Characterization of the phenotype of Gprc6a^β-cell-cko mice. A, Comparison of pancreas weight in 10-week-old control group and Gprc6a^β-cell-cko mice. The weight of pancreas was normalization by body weight. Comparison of islet number (B) and insulin content (C) in pancreas from in control group and Gprc6a^β-cell-cko mice. Values represent the mean ± SEM. *, significant difference between control group and Gprc6a^β-cell-cko mice (P < .05; n ≥ 4). D, Representative hematoxylin and eosin staining. E, Immunostaining for insulin (red staining), the quantified average stained area for WT and Gprc6a^β-cell-cko mouse pancreas sections is indicated below the image. F, The immunostaining for Ki-67 (upper panel, arrowheads show Ki-67-positive staining) and cysteine-aspartic acid protease 3 (Casp3) in WT and Gprc6a^β-cell-cko mice (bottom panel). G, Islets from Gprc6a^β-cell-cko mice showed impaired insulin stimulation index by Ocn. Stimulation index was attenuated in response to 60-ng/mL Ocn in isolated islets from Gprc6a^β-cell-cko mice. Values represent the mean ± SEM. *, significant different between control group and Gprc6a^β-cell-cko mice (P < .05; n ≥ 3); #, significant different between Ocn-treated control group and Gprc6a^β-cell-cko mice (P < .05; n ≥ 3).

Figure 7.

Selective deletion of Gprc6a in pancreatic β-cell attenuated insulin, Srebp1c, and Chrebp expression but not glucagon expression in pancreas.

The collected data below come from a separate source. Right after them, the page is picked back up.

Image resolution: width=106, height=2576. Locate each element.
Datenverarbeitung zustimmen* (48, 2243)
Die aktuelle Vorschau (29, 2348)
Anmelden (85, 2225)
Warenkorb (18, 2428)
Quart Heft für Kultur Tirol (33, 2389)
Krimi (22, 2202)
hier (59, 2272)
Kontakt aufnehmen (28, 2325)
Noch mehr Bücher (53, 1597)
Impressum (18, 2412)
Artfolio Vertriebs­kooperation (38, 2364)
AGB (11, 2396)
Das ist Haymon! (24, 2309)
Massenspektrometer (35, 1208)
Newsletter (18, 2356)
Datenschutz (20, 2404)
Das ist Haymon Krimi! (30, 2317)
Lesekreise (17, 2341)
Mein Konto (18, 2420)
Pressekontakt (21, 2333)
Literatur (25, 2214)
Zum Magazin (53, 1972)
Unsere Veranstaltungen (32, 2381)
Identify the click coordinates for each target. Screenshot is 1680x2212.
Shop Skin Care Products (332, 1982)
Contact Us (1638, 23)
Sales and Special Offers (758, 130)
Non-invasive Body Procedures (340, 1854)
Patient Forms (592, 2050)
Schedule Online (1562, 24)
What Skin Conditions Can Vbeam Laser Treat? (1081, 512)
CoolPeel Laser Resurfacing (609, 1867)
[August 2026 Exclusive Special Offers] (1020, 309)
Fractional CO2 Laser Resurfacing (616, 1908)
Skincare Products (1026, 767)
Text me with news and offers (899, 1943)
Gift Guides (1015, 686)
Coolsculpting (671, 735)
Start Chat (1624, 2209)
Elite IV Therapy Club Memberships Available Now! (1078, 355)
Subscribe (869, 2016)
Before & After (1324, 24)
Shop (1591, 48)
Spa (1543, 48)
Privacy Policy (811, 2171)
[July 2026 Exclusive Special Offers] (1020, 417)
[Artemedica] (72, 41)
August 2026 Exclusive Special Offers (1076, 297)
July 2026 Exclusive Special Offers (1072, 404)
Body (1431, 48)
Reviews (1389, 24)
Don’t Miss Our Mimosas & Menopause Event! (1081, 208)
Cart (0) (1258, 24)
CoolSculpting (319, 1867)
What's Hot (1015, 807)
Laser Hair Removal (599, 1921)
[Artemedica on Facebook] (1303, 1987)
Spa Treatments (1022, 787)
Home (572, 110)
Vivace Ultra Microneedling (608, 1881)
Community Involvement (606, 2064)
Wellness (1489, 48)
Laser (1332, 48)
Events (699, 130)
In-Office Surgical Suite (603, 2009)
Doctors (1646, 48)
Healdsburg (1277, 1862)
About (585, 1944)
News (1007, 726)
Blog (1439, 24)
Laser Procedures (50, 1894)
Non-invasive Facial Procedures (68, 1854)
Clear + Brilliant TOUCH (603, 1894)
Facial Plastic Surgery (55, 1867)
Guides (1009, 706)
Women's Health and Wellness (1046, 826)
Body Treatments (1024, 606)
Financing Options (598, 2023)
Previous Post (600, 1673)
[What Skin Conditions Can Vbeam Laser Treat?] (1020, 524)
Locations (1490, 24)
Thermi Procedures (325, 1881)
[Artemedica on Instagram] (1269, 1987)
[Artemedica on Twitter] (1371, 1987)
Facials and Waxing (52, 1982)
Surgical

Comparison of insulin (A) and glucagon (B) expression in pancreas from in control group and Gprc6a^β-cell-cko mice. C, Comparison of Srebp1c and Chrebp expression in pancreas and liver from in control group and Gprc6a^β-cell-cko mice. Expression was assessed by real-time PCR using total RNA derived from pancreas or liver from control group and Gprc6a^β-cell-cko mice. Insulin, glucagon, Srebp1c, and Chrebp expression is relative to the level of the cyclophilin control gene. Comparison of insulin (D) and glucagon (E) expression in pancreatic islets. Expression was assessed by real-time PCR using total RNA derived from isolated islets from control group and Gprc6a^β-cell-cko mice. Insulin and glucagon expression is relative to the level of the cyclophilin control gene. F, Comparison of Srebp1c and Chrebp expression in isolated islets from control and Gprc6a^β-cell-cko mice. Expression of insulin, Srebp1c, and Chrebp, but not glucagon, were significantly different in islets from Gprc6a^β-cell-cko mice compared with the islets from control group mice. G, Expression of GPRC6A transcript in INS-1 β-cells. The expected sized fragment was generated from 3 different primer sets for gprc6a, set 1–2 spanning exons 1 and 2 of 438-bp length, set 3–4 spanning exons 3 and 4 of 865 bp, and set 5–6 spanning exons 5–6 of 572 bp. Dose-dependent effects of Ocn on GPRC6A-mediated ERK phosphorylation (H) and insulin secretion (I) in INS-1 β-cells. Values represent the mean ± SEM. *, significant difference between control group and Gprc6a^β-cell-cko mice (P < .05; n ≥ 3).